Le Dr Donald Hebb explique que les neurones se connectent les uns aux autres dans notre cerveau à la suite d’expériences de vie particulières. Par exemple, chaque fois que nous avons une pensée, un sentiment ou une sensation physique par rapport à une situation, des milliers de neurones sont activés et ils se rassemblent tous pour former un réseau neuronal par rapport à cette situation. Le cerveau apprend à faire fonctionner les mêmes neurones avec des pensées répétitives.

Ainsi, si nous pensons aux avantages et aux points positifs d’une certaine situation, les neurones de la zone de récompense du cerveau vont se déclencher et se connecter pour vous aider à apprendre et à vous souvenir de cette situation particulière. Si vous vous retrouvez dans une situation similaire à l’avenir, les mêmes neurones « positifs » se déclencheront pour vous permettre de tirer le meilleur parti de cette expérience.

À l’inverse, lorsque nous pensons négativement à diverses situations, nous ne trouverons jamais rien de positif, même parmi celles qui se présenteront à nouveau dans le futur, car nous croirons qu’il s’agit d’une « tricherie » ou d’un obstacle inacceptable qui vous fera rejeter la positivité qu’elle a à vous offrir. Cela se produit souvent dans les relations intimes avec de nouveaux partenaires ou même lors d’un changement d’emploi. Les neurones de la zone d’évitement du danger du cerveau s’activent et vous font tout ressentir comme une menace.

En gros, si nous gardons notre esprit concentré sur la critique, l’inquiétude et la victimisation, notre esprit sera plus susceptible d’avoir ces mêmes pensées dans des situations futures. Nos schémas de pensée câblent notre cerveau pour qu’il réagisse positivement ou négativement aux situations qui se présentent. Sa célèbre déclaration est que « les neurones qui s’allument ensemble se connectent les uns aux autres ».

Quatre astuces pour éviter la négativité

Soyez reconnaissant, même pour les plus petites choses.

Prenez conscience : reconnaissez vous-même quand vous tombez dans la complainte.
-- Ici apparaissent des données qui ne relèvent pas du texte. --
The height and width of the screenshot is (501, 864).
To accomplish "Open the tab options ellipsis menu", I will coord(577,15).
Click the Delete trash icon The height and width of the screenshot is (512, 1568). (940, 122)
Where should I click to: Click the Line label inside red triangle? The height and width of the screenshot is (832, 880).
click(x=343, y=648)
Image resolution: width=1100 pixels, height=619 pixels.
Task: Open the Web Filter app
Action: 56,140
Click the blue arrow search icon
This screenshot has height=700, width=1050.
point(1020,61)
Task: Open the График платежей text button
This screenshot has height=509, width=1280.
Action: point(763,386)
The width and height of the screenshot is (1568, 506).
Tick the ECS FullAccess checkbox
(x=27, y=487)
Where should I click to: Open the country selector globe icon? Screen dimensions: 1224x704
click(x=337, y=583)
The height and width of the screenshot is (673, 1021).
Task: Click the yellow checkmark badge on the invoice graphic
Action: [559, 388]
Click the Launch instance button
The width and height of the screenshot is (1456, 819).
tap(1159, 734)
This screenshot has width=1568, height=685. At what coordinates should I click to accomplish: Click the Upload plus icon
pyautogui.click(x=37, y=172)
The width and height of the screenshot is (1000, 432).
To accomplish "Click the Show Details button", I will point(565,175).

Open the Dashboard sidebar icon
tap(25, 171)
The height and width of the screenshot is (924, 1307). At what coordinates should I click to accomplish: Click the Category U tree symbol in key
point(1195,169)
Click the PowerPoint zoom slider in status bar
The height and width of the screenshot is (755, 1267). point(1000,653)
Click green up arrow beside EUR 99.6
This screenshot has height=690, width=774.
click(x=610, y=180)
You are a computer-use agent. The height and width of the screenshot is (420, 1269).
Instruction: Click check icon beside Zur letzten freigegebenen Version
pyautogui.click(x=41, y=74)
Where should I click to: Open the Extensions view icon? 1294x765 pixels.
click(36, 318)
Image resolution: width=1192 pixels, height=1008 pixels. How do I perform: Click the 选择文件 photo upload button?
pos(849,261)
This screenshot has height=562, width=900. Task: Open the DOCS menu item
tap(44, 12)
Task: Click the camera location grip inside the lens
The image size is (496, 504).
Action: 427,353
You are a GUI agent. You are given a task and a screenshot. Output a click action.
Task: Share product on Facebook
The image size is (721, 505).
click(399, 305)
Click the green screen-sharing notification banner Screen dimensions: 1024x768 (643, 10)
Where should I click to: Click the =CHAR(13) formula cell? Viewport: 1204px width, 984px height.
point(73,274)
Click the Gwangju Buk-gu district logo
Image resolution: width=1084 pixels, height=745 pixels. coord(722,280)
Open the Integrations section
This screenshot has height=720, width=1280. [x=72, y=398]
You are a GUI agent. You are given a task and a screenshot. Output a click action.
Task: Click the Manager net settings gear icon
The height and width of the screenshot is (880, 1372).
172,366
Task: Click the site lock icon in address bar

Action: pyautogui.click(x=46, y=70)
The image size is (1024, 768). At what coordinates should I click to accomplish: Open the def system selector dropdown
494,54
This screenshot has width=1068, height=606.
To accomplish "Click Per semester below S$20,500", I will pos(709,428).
Vous vous rendrez compte que ce mécanisme automatique est totalement inutile et gâche votre journée.

Félicitez-vous d’avoir pris conscience !

Créez de nouvelles voies neuronales : nous pouvons créer de nouvelles habitudes automatiques positives.

Essayez de vivre des expériences qui vous rendent heureux, prenez du temps pour vos passions.

Passez du temps, ne serait-ce que quelques minutes par jour, à vous souvenir d’événements positifs qui se sont produits dans votre vie. Vous serez surpris de constater qu’en pratiquant ce point, vous commencerez à vous souvenir d’expériences que vous aviez supprimées.

Lâchez prise : pour votre propre bien, votre bonheur et votre joie, lâchez prise sur ce qui est inutile et nuisible et cultivez plutôt ce qui est agréable.